Wednesday, August 8, 2012

Michigan Stories, Part 2

Maids a-milking
Mom's Uncle Dwight, similar in appearance to Don, always seemed as good-natured as Uncle Don seemed ill-tempered. We didn't see much of him because he worked all the time. So did his three daughters and his wife, our Aunt Nora. A working dairy farm seemed a hard life, and I think it was. My three cousins were up every morning before dawn to do the morning milking, and to bed late after the evening milking and homework and other chores needed to keep the farm running.
I once tried to help my eldest cousin, a girl a few years older than I. She hefted a full five-gallon milk pail in each hand and carried them to the ice house. I barely managed to drag a single container out there. Some help I proved to be…

Mom visited Aunt Nora for milk and took us with her most of the time. I'm sure we disrupted the household routines, but it was always a pleasure to see our cousins. Mom refused to take charity from anyone, even her local relatives, so she insisted on paying for the milk. Aunt Nora never said anything (that we heard) but it was quite a coincidence that she always had fresh-baked bread and butter and peanut butter and jam and let us eat our fill. And we did, bless her heart.
She did yell at me for chasing the chickens once, but once was enough. Chickens don't lay eggs when they are upset by small-town hoodlums.
When Mom brought the milk home she immediately mixed it with water and a powdered milk that was used for calves. I think she invented one-percent milk. She also froze some of it in the freezer in the basement, so we got in the necessary habit of shaking the jug of milk before we used it.
Mom was frugal with the milk, too, even after stretching it. (Here's the milk story, kids.) Occasionally we had bread and milk to eat, but most often we ate oatmeal for breakfast. Here's the way it worked. The first boy got a heaping spoonful of oatmeal in the bowl, and poured milk on it. Mom allowed some small amount of brown sugar. The first boy ate the oatmeal, but had to leave the milk. The second boy got a heaping spoonful of oatmeal in the remaining milk and added a little sugar. He had to leave the milk. We followed the same process for the third boy. The last boy got to eat the oatmeal and drink the milk, which was pretty sweet from all the sugar. We rotated who was first, going oldest to youngest. (That's the milk story.) It's easy to see why my brother B doesn't like oatmeal. I still love brown sugar though.
During one visit to Aunt Nora's in the spring we boys found an incredible water park right next to the barn. There was a twenty foot length of black mud that was slick and exactly the right consistency for running and sliding from one end to the other. I don't know how long we did that, but we were covered in the stuff when Mom came out of the house. Our cousins didn't join us, but laughed heartily while we enjoyed our playtime in the slippery ground. Mom used newspaper and some plastic to cover the car seats so the filth from our clothes didn't ingrain itself in the car. Turns out the black mess wasn't just mud and water, but a by-product of the many milk cows that came through the barn every day. Even after much scrubbing, each of us got a bad case of ringworm and had to coat our sores with a thick, tar-smelling substance every morning and night for weeks. Mom never forgot that incident. Neither did we, though I have to admit it sure was a lot of fun for a while.

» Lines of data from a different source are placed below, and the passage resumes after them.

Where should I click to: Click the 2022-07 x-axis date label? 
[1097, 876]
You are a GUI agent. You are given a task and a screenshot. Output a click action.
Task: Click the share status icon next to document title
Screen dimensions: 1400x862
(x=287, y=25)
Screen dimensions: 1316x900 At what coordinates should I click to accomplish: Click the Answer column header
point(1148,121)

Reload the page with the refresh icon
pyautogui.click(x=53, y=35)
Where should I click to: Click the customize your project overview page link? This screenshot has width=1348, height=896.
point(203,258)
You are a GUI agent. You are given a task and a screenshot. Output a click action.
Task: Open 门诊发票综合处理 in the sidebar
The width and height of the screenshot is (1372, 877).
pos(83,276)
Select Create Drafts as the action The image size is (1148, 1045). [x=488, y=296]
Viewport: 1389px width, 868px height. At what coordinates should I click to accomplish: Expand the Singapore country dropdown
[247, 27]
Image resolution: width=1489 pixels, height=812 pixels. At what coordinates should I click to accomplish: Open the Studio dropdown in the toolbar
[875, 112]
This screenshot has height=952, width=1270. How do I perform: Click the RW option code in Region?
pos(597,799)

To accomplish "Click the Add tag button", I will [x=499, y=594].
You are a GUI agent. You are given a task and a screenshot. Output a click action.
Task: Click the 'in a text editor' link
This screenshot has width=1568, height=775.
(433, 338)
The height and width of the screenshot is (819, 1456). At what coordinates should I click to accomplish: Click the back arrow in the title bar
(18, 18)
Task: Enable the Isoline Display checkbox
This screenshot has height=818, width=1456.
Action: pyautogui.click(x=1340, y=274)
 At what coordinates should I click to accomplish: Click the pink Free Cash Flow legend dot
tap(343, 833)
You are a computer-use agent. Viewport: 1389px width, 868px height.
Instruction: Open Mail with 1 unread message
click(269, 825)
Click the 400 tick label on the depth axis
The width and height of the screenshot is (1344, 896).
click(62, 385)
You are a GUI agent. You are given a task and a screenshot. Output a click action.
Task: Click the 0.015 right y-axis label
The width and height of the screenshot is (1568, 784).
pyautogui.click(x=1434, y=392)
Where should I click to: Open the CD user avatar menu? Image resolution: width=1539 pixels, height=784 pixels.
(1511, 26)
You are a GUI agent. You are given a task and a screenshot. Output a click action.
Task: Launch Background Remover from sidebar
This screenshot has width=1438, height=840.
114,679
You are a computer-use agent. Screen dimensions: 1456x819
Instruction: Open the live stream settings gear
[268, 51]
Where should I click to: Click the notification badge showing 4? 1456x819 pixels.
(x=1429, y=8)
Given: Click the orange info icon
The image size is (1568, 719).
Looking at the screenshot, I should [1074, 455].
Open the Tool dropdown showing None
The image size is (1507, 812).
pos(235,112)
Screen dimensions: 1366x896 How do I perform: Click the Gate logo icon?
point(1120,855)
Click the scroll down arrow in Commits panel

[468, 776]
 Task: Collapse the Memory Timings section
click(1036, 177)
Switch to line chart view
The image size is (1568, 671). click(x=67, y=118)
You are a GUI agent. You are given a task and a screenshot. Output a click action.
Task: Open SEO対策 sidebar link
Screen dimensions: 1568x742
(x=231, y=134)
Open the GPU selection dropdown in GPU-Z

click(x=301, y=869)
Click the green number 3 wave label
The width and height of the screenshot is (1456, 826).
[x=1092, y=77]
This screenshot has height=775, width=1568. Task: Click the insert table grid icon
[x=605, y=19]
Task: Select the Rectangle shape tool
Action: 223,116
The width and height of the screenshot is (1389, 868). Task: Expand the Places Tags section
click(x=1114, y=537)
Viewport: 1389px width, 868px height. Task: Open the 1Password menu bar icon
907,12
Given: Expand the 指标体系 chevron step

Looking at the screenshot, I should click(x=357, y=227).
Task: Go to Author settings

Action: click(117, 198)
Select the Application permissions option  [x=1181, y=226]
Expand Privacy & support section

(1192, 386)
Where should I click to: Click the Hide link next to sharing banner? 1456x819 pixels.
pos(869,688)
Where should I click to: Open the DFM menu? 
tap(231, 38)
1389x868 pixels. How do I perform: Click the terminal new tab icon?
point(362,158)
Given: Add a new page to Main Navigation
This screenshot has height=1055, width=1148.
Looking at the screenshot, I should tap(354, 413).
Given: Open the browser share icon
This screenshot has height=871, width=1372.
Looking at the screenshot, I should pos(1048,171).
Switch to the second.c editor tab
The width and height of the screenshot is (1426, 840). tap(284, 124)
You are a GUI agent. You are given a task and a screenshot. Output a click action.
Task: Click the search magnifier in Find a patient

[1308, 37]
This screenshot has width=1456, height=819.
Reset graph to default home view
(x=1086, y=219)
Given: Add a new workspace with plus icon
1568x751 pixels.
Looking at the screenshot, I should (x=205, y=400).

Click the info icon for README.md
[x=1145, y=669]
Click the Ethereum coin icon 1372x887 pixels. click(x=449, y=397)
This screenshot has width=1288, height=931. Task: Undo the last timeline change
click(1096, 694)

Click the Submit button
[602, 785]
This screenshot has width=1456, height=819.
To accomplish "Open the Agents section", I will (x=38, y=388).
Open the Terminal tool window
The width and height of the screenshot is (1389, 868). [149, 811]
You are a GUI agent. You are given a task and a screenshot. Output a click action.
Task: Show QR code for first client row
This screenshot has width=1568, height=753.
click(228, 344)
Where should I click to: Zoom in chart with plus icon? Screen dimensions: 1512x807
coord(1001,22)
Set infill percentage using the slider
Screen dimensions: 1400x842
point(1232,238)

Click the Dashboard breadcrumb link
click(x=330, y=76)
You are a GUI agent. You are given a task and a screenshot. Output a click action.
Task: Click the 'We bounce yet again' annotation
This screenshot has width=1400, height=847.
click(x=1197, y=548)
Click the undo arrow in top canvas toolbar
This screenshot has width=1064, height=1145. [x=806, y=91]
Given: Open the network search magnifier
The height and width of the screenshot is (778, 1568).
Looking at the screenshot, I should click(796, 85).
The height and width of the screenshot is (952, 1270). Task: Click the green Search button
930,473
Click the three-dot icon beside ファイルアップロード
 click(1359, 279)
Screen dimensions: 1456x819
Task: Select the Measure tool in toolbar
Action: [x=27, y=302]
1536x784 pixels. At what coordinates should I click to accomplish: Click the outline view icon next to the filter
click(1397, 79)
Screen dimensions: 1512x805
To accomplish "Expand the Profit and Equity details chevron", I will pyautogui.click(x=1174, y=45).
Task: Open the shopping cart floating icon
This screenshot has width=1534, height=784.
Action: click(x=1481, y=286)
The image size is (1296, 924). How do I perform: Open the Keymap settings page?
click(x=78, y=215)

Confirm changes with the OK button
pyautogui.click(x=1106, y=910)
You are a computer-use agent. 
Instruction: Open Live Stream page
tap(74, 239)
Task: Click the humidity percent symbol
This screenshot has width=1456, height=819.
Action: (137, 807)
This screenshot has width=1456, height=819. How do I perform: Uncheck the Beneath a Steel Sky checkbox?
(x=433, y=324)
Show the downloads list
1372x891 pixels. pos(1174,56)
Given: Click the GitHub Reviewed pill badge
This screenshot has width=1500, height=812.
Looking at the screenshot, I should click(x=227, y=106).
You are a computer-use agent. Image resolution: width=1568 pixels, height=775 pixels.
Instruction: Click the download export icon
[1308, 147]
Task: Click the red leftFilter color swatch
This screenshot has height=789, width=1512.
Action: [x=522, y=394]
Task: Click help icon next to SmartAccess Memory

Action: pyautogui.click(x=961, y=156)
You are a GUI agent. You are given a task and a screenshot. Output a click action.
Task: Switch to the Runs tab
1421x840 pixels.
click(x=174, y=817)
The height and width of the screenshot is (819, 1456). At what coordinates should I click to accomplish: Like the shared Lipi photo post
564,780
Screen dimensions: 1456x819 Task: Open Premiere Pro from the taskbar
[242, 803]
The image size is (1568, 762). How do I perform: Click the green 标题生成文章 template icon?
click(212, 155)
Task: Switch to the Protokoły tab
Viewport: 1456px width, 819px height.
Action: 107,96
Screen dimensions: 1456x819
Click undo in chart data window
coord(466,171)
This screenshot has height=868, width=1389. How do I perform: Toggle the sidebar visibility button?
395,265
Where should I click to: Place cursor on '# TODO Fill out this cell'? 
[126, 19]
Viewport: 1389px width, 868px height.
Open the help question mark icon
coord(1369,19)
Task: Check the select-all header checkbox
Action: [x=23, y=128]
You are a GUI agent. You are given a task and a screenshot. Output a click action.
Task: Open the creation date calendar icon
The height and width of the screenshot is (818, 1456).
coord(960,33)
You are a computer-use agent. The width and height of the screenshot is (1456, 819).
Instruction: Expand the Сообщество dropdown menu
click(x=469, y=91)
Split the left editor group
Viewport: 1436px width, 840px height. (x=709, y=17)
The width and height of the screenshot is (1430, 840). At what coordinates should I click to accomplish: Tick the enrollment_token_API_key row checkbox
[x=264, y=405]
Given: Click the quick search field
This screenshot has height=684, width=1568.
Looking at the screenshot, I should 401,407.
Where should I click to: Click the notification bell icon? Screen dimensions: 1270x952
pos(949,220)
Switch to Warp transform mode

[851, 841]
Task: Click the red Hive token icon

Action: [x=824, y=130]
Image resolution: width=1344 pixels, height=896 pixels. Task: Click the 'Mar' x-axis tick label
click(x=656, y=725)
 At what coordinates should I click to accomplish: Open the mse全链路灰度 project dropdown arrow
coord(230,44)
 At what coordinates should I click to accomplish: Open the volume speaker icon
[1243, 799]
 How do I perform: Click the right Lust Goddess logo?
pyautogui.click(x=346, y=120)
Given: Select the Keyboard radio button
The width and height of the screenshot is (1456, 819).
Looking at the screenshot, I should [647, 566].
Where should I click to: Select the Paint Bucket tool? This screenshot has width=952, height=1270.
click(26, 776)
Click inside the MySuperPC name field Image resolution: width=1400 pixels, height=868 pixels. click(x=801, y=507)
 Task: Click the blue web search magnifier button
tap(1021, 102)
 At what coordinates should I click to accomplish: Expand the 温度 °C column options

  1. If my mother had known your mom was stretching that milk so far, she would have "had a cow" and probably given you a real one of your own! She still speaks fondly of that summer you spent here-she loved you boys and we always enjoyed your know my mother secretly wanted a boy child but had to settle for three females, some days I do believe she would have gladly traded one of us for one of you ml

  2. I'm pretty sure my Mom would have traded ALL of us for you three. She adored all of you, even as adults.

  3. Chickens are less scary than geese, eh, Dad? :P That does sound nice. I might bake bread

    EW EW EW. >.> The oatmeal WAS cooked separately, right? Just have to check...I tried soaking raw oats in milk overnight sophomore year. It worked. But I also thought peanut-butter-salsa tortillas were delicious that year, because I was too cheap to buy real bread and jam. So let's not revisit that.

    I remember you made me a peanut-butter-brown-sugar sandwich once. ^.^ Sorry that I still hated peanut butter then, but thank you for sharing your love of brown sugar with me.

  4. I just decided to read through a few of the blog posts you have about the earlier years. You know, I was only 3 or 4 at the time but I still remember the "sharing" of the milk. I also remember the visits to Aunt Nora's, but only bits and pieces. I was always scared of those big cows and would only go near one if it was "locked up" in one of the milking stalls (I think that's what they're called). I also remember spending time with our cousins and how much fun they were to be around. I don't remember the ringworm incident - probably repressed it. Anyway, just want to let you know I appreciate you capturing some of these memories. Love to everyone (Hi to ML and B and P too) - DB

  5. Another farm I remember well! Of course I had quite a few more years of visiting there than you did. It was ALWAYS tons of fun!
    Uncle Dwight, Aunt Nora and the girls are some of the finest folks!